Buffers can solve a number of typical streaming problems and are worth considering if you face circumstances similar to the following:

If you believe that a problem you have would be solved by a buffer the next step is to choose an implementation based on the throughput and delivery guarantees you need. In order to help here are some simplified tables outlining the different options and their qualities:

Performance

Type Throughput Consumers Capacity
Memory Highest Parallel RAM
Mmap File High Single Disk

Delivery Guarantees

Type On Restart On Crash On Disk Corruption
Memory Lost Lost Lost
Mmap File Persisted Lost Lost

Contents

  1. memory
  2. mmap_file
  3. none

memory

type: memory
memory:
  limit: 5.24288e+08

The memory buffer type simply allocates a set amount of RAM for buffering messages. This can be useful when reading from sources that produce large bursts of data. Messages inside the buffer are lost if the service is stopped.

mmap_file

type: mmap_file
mmap_file:
  clean_up: true
  directory: ""
  file_size: 2.62144e+08
  reserved_disk_space: 1.048576e+08
  retry_period: 1s

The mmap file buffer type uses memory mapped files to perform low-latency, file-persisted buffering of messages.

To configure the mmap file buffer you need to designate a writeable directory for storing the mapped files. Benthos will create multiple files in this directory as it fills them.

When files are fully read from they will be deleted. You can disable this feature if you wish to preserve the data indefinitely, but the directory will fill up as fast as data passes through.
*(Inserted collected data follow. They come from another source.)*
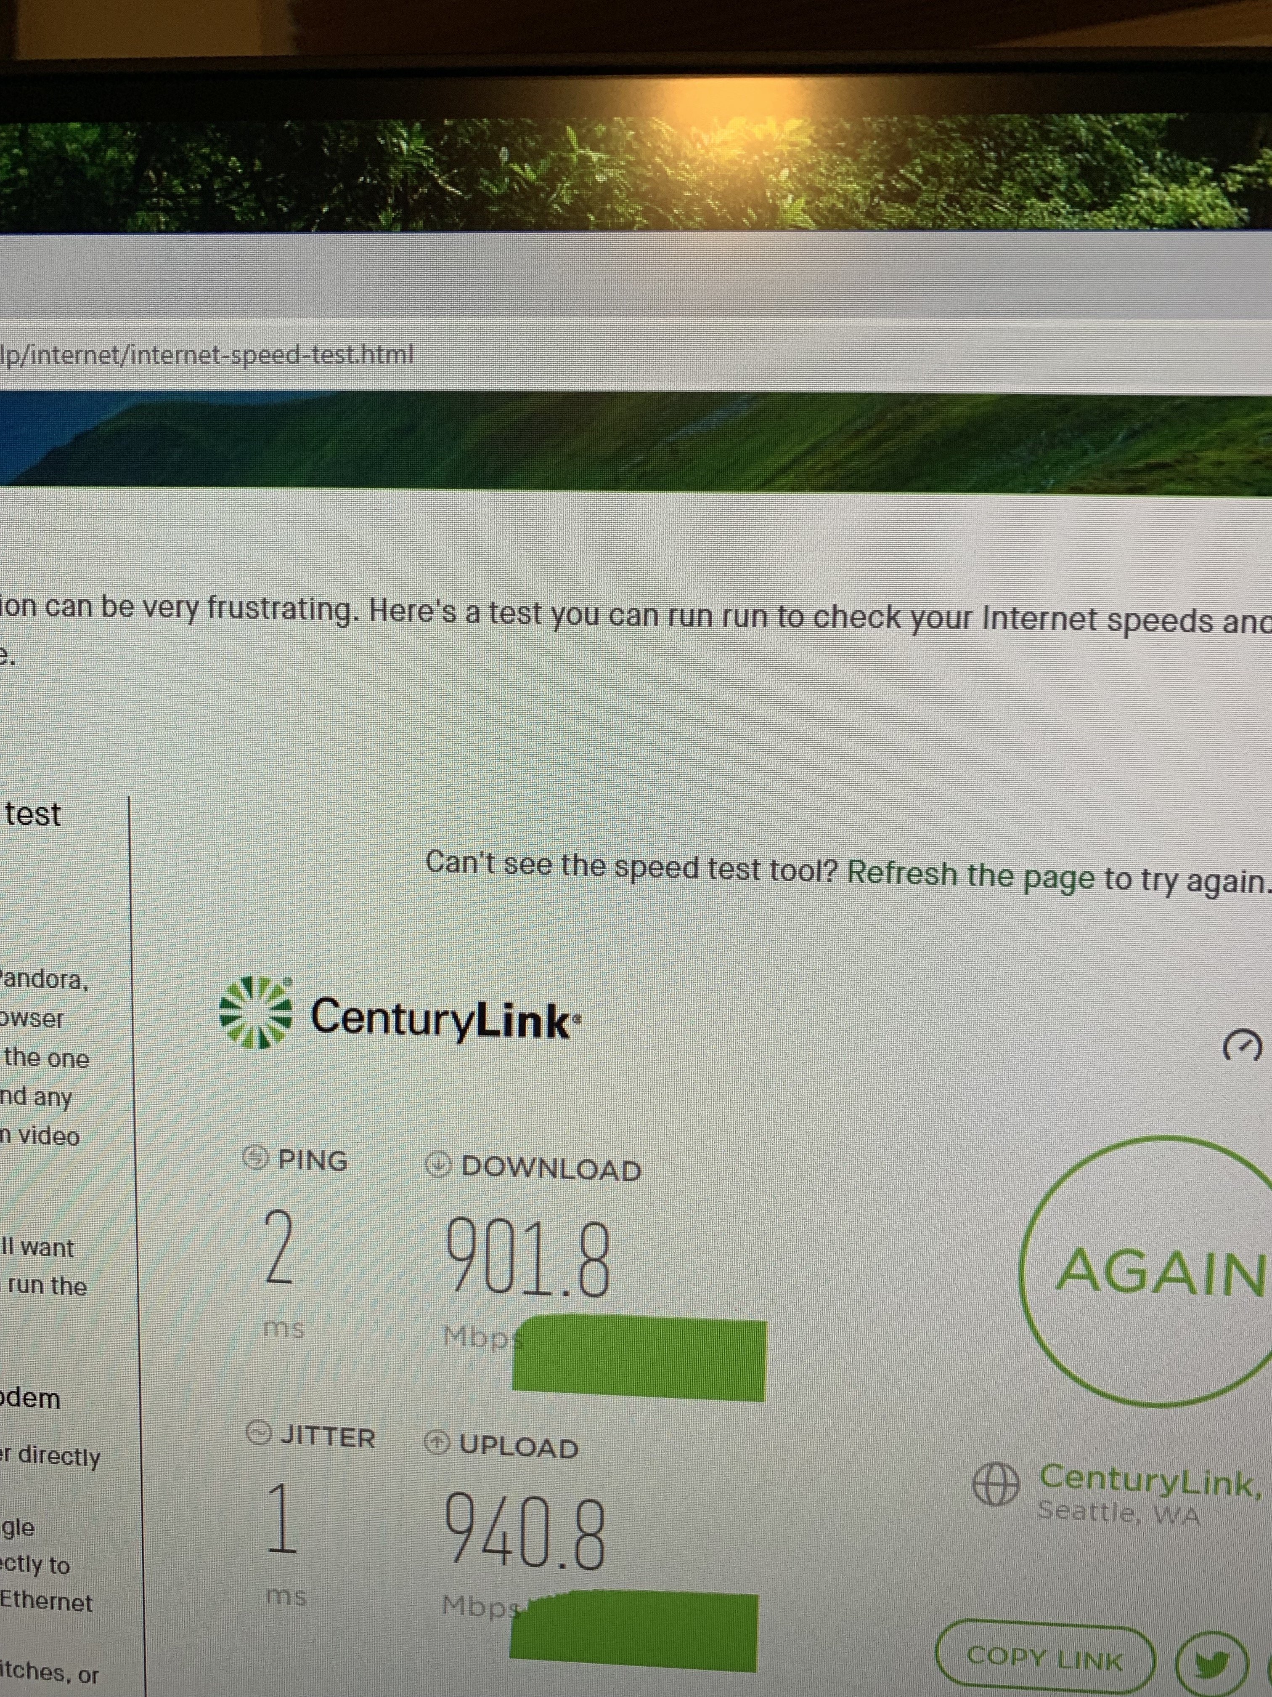Click the speedometer gauge icon
The width and height of the screenshot is (1272, 1697).
point(1241,1046)
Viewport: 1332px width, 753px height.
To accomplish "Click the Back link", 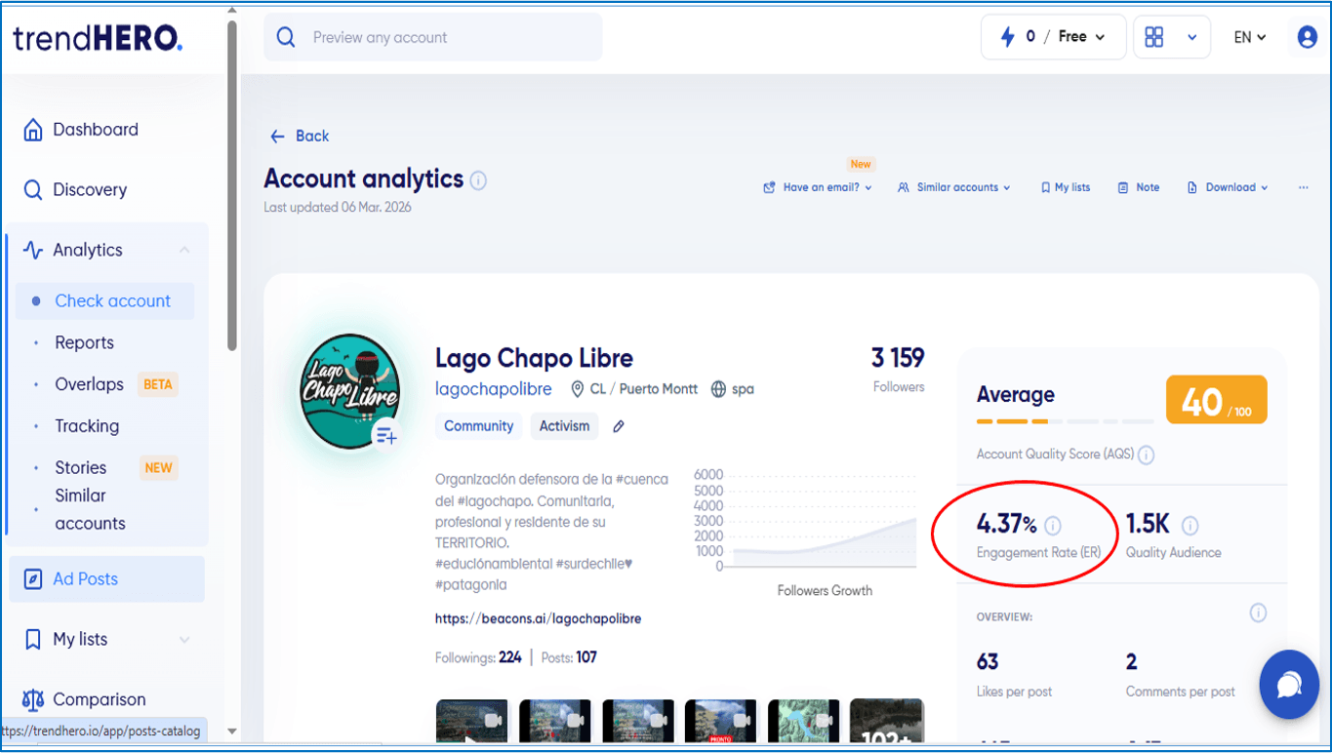I will click(x=301, y=137).
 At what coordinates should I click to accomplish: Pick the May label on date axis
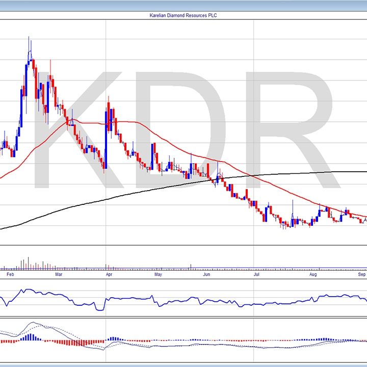[158, 274]
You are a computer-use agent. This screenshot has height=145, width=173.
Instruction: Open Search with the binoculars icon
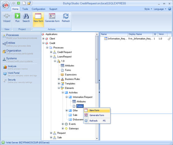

WARNING: This buffer currently wipes all metadata from message payloads. If you are using metadata in your pipeline you should avoid using this buffer, or preferably all buffers altogether.

none

type: none
none: {}

Selecting no buffer (default) means the output layer is directly coupled with the input layer. This is the safest and lowest latency option since acknowledgements from at-least-once protocols can be propagated all the way from the output protocol to the input protocol.

If the output layer is hit with back pressure it will propagate all the way to the input layer, and further up the data stream. If you need to relieve your pipeline of this back pressure consider using a more robust buffering solution such as Kafka before resorting to alternatives.